Over the next decade, Hyman produced books such as "Snow White," "Sleeping Beauty," "Rapunzel," and "Little Red Riding Hood," which she wrote and illustrated and which won a Caldecott Honor in 1984.
Although best known for her fairy tales, Hyman also has illustrated other books, including "Swan Lake" and the Caldecott Honor book "Hershel and the Hanukkah Goblins."
An essay on Hyman in "Children's Books and Their Creators" notes that she "has been hailed as one of the great romantic illustrators of our time" who has "captured the essence of fantasy."

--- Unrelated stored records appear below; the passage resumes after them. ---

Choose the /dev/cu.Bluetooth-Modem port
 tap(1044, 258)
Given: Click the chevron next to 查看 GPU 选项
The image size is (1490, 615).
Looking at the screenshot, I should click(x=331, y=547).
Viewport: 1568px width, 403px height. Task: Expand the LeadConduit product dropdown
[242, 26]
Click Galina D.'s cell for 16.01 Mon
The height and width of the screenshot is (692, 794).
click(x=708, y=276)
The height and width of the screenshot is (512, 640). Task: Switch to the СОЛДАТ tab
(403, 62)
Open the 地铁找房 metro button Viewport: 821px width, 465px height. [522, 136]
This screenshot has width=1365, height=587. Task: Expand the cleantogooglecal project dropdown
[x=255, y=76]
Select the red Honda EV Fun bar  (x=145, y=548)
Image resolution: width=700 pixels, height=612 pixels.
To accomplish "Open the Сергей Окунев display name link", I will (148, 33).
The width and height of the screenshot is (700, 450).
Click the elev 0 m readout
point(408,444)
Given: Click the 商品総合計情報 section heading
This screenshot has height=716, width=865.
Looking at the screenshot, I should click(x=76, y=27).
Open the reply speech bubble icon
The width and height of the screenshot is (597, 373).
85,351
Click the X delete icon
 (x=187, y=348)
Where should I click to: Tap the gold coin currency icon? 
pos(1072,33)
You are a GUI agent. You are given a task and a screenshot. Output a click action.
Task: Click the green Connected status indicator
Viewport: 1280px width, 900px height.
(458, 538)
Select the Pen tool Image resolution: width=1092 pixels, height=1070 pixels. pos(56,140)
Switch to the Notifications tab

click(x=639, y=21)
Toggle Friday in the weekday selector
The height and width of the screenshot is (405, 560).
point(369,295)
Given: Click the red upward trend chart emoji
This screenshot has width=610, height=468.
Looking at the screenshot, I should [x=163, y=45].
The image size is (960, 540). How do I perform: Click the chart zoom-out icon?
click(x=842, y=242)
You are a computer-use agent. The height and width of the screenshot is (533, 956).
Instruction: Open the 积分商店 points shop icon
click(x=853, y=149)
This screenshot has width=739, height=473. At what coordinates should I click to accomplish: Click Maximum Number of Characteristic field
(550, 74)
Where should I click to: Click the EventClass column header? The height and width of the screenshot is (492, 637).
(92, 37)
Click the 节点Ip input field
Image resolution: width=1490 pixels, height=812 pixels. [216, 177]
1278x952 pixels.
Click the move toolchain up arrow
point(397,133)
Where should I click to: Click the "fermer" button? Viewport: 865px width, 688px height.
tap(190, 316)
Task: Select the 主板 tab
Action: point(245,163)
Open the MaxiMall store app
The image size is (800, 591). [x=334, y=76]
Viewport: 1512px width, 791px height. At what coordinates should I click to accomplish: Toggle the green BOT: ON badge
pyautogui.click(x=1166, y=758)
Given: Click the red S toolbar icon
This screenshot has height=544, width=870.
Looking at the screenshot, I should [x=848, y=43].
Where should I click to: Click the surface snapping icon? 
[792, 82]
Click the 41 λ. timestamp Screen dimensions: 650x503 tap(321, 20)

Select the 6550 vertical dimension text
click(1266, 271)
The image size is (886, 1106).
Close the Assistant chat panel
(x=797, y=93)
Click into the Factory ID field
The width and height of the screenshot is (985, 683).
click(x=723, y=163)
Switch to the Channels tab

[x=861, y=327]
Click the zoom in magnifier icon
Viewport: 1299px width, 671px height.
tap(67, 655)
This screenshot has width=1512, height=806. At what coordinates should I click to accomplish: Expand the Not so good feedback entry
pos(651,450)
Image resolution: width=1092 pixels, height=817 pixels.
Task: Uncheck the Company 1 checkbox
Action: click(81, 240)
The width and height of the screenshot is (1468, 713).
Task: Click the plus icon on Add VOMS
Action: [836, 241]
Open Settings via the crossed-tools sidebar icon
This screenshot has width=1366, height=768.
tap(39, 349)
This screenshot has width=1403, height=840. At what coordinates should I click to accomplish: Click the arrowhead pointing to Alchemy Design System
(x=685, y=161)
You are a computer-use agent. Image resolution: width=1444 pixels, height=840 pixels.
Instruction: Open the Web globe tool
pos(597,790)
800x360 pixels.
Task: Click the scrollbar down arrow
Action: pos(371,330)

In recent years, Hyman's work has become more colorful and multicultural, a direct result of her daughter's marriage to a man from Cameroon. Hyman now has two biracial grandchildren, and she wants her work to reflect a world that is welcoming to them.
In 1991, Hyman persuaded her friend writer Lloyd Alexander to set his original folk tale, "The Fortune-Tellers" -- which Hyman illustrated -- in Cameroon. Hyman also included her family in the illustrations for "A Child's Calendar," a book written by John Updike that received a Caldecott Honor in 2000. And she has illustrated a Cameroon folk tale retold by her daughter, Katrin Tchana. The two have collaborated on another book and are planning a third, focused on goddess tales.
"Before I went to Africa, I didn't know that there could be such color and such vibrancy," Hyman said. "It's so visually beautiful that it just blew me away. That's when I started to see things in living color. Before that, I put everything under a veil of Presbyterian brown."
Hyman's battle with rheumatoid arthritis, as well as a frightening recent bout with breast cancer, also have made her see her work in a new way.
"My work used to be a struggle for me because I think I was very competitive with myself and others in the profession. I was always anxious about deadlines, about how my books would be received by others," Hyman said.
"I needed a kick in the pants to realize that being an artist is a gift and a joy, and you should treat it like that."